Por su parte, la respuesta de los tendidos fue buena, pues aguantaron estoicos en la plaza Vicente Segura.
LAS FIGURAS
El triunfador del festejo fue Diego Silveti, que cortó dos orejas, pues le correspondió el mejor lote de la ganadería zacatecana de Boquilla del Carmen, propiedad del empresario Manuel Fernando Sescosse.
Esta tarde también tocó pelo el matador español Antonio Ferrera, que cortó una oreja; mientras que el rejoneador Javier Funtanet cosechó una vuelta al ruedo, al igual que Ernesto Javier El Calita, a quien el juez de plaza le arrebató la oreja que a ley merecía.
LA SOLVENCIA DE FUNTANET
El abre plaza llevó por nombre Capellán, de 450 kilos, de la ganadería de Boquilla del Carmen, correspondiendo al rejoneador Javier Funtanet, que tuvo una actuación temeraria y llena de verdad.
El animal no resultó fácil, pero Javier mostró su solvencia y facilidad, y lució con las banderillas, apostando en terrenos comprometidos con las más cortas.
Certero con el Rejón de Muerte se retiró con una clamorosa salida al tercio tras petición de oreja no concedida.
ESFUERZO DE FERRERA
Tormentas, de 462 kilos, el segundo bis de la tarde, al que el torero español Antonio Ferrera saludó con su distintivo variado con el capote.
En el comienzo de faena comenzó probando el pitón izquierdo con mucha firmeza y determinación, pues el astado exigió, el cual, cabe decir, tuvo además poco lucimiento.
Iba a media altura, pero lo que regaló al humillar lo hizo con clase. Ferrera supo que no habría más a pesar del empeño manifiesto. La rúbrica fue una gran estocada de efectos fulminantes. Petición mayoritaria para cortar una oreja.
LA INSPIRACIÓN DE El CALITA
Seminarista, de 463 kilos, tercero de la tarde para un inspirado El Calita, que con cadencia puso el ritmo a su saludo capotero.
Un gran Tercio de Varas firmó el picador Omar Morales, quien a la postre fue ovacionado en el tercio como reconocimiento del público.
Ernesto Javier brindó al público de Pachuca, que siempre lo recibe con gusto, pues tiene en este sitio triunfos resonantes, y esta vez buscaría mantener ese vínculo.
Cabe mencionar que en este punto del festejo se sentía mucho frío, con lluvia pertinaz y un marcado descenso de temperatura, lo que no fue impedimento para que Ei Calita mostrara su mejor versión.

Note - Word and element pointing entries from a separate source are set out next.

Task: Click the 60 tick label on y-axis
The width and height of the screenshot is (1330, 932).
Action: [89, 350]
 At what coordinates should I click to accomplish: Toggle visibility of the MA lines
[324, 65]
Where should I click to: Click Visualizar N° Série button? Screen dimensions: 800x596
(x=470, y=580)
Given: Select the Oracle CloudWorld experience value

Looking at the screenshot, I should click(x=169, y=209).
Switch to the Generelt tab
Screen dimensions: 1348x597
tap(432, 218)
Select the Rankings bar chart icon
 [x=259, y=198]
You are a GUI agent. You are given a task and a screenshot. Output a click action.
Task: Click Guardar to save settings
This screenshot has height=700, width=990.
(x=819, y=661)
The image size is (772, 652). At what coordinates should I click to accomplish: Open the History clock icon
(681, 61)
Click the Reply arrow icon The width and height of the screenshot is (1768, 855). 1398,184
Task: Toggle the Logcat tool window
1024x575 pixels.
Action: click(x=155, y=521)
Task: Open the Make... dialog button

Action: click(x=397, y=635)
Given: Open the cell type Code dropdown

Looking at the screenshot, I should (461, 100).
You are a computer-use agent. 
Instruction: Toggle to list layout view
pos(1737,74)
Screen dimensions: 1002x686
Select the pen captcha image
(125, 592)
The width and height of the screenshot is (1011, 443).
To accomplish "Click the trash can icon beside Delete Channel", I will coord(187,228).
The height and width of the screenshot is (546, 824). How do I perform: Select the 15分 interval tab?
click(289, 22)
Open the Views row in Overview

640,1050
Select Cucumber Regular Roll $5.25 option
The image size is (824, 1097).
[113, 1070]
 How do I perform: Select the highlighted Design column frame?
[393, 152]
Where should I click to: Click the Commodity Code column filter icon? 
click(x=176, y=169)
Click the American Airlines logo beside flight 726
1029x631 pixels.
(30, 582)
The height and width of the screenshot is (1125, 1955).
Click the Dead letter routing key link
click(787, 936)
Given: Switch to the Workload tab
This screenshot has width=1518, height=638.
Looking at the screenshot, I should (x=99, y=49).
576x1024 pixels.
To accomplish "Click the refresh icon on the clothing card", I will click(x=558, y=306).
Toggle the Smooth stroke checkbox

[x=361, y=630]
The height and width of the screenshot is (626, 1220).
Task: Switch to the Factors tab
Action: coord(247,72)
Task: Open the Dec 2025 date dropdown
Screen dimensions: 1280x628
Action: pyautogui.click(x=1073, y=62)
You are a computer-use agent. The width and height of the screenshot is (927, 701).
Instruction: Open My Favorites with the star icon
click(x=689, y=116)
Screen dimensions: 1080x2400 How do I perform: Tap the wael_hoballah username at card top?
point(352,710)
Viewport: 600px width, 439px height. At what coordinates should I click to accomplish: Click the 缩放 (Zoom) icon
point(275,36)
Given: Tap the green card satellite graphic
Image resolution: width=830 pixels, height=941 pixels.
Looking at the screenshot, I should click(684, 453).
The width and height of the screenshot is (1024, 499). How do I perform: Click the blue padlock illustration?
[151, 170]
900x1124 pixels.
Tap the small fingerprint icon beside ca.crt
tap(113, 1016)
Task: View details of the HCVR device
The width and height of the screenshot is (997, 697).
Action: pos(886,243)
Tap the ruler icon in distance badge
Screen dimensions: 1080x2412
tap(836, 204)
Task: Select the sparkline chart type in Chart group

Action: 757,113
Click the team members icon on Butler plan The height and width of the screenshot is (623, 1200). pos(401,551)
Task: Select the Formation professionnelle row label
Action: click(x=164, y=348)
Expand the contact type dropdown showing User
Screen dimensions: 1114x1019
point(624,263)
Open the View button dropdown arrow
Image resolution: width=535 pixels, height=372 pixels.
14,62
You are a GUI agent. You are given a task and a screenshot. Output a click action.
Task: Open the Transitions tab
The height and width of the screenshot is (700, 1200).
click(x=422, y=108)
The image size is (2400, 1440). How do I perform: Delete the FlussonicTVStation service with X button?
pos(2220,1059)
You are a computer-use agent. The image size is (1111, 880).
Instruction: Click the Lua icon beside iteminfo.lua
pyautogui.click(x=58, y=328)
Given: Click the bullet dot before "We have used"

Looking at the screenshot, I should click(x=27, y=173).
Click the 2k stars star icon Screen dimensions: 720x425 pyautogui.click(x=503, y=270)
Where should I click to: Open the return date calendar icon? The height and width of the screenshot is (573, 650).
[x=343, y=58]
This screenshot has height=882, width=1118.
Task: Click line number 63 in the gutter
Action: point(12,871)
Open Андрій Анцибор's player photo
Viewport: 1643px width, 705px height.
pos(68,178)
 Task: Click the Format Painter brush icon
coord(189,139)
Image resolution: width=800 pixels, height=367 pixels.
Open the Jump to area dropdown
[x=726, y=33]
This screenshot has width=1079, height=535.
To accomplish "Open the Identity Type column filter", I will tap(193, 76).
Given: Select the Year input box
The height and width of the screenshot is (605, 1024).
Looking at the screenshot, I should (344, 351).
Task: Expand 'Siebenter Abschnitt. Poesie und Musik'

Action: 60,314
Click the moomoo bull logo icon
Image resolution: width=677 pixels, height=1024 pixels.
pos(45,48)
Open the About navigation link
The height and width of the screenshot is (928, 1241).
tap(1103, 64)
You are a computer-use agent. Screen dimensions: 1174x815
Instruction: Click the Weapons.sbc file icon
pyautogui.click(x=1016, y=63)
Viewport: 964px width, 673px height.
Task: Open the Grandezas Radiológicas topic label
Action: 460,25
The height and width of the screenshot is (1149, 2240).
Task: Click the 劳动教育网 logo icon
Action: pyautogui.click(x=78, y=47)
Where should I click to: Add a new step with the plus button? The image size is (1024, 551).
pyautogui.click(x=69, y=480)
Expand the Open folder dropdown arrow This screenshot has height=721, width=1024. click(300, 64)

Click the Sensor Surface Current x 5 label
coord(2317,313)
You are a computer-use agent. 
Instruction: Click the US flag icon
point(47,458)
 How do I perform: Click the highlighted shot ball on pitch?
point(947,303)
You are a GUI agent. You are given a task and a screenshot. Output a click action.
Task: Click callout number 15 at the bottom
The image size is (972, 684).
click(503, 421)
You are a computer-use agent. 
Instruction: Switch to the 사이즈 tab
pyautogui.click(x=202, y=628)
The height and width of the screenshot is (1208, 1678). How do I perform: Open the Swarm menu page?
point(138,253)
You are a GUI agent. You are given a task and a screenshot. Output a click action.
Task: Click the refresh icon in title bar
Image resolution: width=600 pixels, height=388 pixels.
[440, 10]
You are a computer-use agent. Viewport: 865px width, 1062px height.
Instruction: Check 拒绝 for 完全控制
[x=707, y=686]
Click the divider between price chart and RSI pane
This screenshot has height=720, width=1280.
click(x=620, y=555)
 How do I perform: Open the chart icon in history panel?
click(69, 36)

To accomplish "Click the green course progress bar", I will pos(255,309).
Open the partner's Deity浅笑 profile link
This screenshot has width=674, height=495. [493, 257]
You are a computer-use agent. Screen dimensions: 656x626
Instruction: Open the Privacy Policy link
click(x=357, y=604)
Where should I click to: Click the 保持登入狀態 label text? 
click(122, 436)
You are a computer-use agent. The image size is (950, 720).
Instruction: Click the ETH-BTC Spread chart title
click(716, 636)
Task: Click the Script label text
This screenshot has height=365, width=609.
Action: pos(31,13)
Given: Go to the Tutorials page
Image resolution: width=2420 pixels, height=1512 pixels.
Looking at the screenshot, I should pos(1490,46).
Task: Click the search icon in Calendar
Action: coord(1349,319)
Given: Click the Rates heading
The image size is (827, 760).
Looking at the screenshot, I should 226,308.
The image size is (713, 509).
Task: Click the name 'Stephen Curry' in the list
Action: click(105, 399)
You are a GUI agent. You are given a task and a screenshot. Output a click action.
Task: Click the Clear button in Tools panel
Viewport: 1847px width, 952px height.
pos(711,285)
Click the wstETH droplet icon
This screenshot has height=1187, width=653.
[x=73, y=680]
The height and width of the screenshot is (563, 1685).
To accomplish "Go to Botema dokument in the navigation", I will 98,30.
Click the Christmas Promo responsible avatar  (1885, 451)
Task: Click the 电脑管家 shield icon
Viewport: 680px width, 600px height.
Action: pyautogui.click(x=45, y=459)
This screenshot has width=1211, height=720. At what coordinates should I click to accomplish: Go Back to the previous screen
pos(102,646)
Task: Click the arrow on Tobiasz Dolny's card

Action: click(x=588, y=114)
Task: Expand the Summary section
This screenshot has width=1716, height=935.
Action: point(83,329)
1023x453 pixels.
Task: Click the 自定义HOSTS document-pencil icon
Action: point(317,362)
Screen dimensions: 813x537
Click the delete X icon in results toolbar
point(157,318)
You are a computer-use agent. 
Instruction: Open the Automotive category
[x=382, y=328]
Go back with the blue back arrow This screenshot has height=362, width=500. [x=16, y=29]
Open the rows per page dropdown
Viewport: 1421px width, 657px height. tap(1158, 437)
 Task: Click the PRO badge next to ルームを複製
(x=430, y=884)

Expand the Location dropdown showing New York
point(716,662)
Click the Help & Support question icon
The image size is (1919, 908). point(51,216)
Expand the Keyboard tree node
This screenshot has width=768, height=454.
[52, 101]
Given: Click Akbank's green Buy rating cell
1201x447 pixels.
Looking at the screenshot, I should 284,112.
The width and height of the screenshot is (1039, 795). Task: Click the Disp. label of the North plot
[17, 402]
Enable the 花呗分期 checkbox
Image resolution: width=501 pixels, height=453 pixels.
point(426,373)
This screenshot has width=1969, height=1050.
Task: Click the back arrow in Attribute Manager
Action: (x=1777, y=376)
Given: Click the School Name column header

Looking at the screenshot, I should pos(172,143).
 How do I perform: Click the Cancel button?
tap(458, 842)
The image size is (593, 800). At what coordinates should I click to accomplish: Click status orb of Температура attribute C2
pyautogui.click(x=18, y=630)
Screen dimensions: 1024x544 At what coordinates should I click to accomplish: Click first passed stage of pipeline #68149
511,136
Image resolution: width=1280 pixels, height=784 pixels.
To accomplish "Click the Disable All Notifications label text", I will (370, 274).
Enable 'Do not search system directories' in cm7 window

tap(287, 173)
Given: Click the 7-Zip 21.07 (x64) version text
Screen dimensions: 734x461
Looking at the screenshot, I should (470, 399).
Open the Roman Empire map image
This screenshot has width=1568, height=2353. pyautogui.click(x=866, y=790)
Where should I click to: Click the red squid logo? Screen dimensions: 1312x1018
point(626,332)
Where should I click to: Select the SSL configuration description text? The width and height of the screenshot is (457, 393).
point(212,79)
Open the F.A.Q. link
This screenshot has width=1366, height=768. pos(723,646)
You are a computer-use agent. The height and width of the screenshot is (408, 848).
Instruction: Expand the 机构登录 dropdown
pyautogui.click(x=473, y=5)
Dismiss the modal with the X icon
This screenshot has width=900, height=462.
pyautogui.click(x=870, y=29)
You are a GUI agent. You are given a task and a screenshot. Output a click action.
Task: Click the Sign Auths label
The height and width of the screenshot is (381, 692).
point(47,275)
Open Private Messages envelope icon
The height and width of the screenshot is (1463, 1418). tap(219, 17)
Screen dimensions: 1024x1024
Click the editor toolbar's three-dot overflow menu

El astado, muy justo de fuerza y de transmisión, pero con un fondo bueno, al que pudo ligarle muletazos muy templados.
Pasaportó al primer viaje y aunque hubo petición de oreja, no se concedió, dando vuelta al ruedo.
SILVETI, LA CLASE MANIFIESTA
El cuarto de la tarde, Campanario, de 473 kilos, de Boquilla del Carmen, resultó un ejemplar potable, con nobleza y calidad, al que Diego Silveti toreó a ritmo desde el saludo con el capote, dibujándose con verónicas, muy asentado.
En la faena de muleta apostó una vez más, y así corrió la mano diestra con mucha torería, muletazos con suavidad y temple, en series portentosas en las que emanó su clase infinita.
Cuánta naturalidad surgió en su toreo por derecho: tuvo las notas artísticas al fundirse en muletazos profundos en una actuación en la que todo llevó su tiempo.
Fue un astado con mucha clase, criado en el campo bravo zacatecano, en el semidesierto, donde siempre pone todo su empeño el ganadero Manuel Sescosse.
La faena fue creciendo en intensidad y terminó con la interpretación de las manoletinas: su labor coronó de gran estocada para cortar una oreja.